──── 𝐂𝐡𝐚𝐩𝐢𝐭𝐫𝐞 𝟔𝐎


















L  E    J  E  U    D  E
—     C    A    R    T    E    S     —

























            De toutes les situations angoissantes que j’aurais pu imaginer avant de rencontrer la mère d’Eren, celle-ci est sans aucun doute la pire d’entre elles.

           Il ne change pas, fidèle à lui-même.

           Les mêmes cheveux graisseux tombant autour de son visage à manière de deux filets d’huile noir. Ils encadrent un visage rougi et boursouflé par l’aigreur pourrissant son cœur. Des relents d’alcool émanent de sa silhouette.

           Une main fermée sur le dossier de la chaise, l’autre solidement entourée autour de son attaché-case.

— Je… 

           J’aimerais être capable de dire quelque chose. N’importe quoi. Cependant ma voix reste bloquée dans ma gorge. Les yeux écarquillés, je ne peux que regarder cette silhouette, figée.

— Vous ? répète-t-il. Je vous en prie, finissez donc la phrase qui brûle ces jolies lèvres.

           Je tressaille en entendant ces deux derniers mots.

           Les yeux écarquillés, je contemple un moment le sourire énigmatique et prétentieux de l’homme devant moi. Il sait pertinemment quel goût acre et écœurant envahit ma bouche à l’instant même.

— Chéri ? Tu es rentré ?

           La voix délicate de Carla résonne dans mon dos lorsqu’elle me contourne. Ses hanches se balancent gracieusement en quelques pas qu’elle effectue avant de saisir en coupe le visage de son époux.

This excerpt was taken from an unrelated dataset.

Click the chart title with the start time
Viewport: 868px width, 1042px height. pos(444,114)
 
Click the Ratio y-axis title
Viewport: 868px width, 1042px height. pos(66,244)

           Un sourire tendre étire ses lèvres.

— Tu n’as pas oublié qu’Eren venait déjeuner ce midi ?

           Il abandonne une main sur la chute du creux des reins de sa femme, la ramenant contre lui. Elle rougit violemment à ce geste, m’accordant un regard timide puis pouffant doucement.

— Enfin, Grisha… Pas devant les invités.

           Ses boucles brunes rebondissent devant son visage lorsqu’elle penche la tête en avant, dissimulant l’aspect écarlate de ce dernier.

— Tu es véritablement…

— Quoi ? répète-t-il dans un rictus étonnamment aimant. Dis-moi ce que je suis ?

           Mon cœur se sert.

           Ce regard doux, qu’il pose sur sa femme, cette façon si délicate qu’il a de la considérer, la gentillesse de la main qu’il pose sur son épaule et son sourire attendri… Ce n’est que lorsque je le vois que je réalise combien Eren a dû souffrir de voir son père accorder ces attentions à tous.

           Sauf à lui.

— Ne veux-tu pas aller voir ton fils ? demande-t-elle au bout d’un moment.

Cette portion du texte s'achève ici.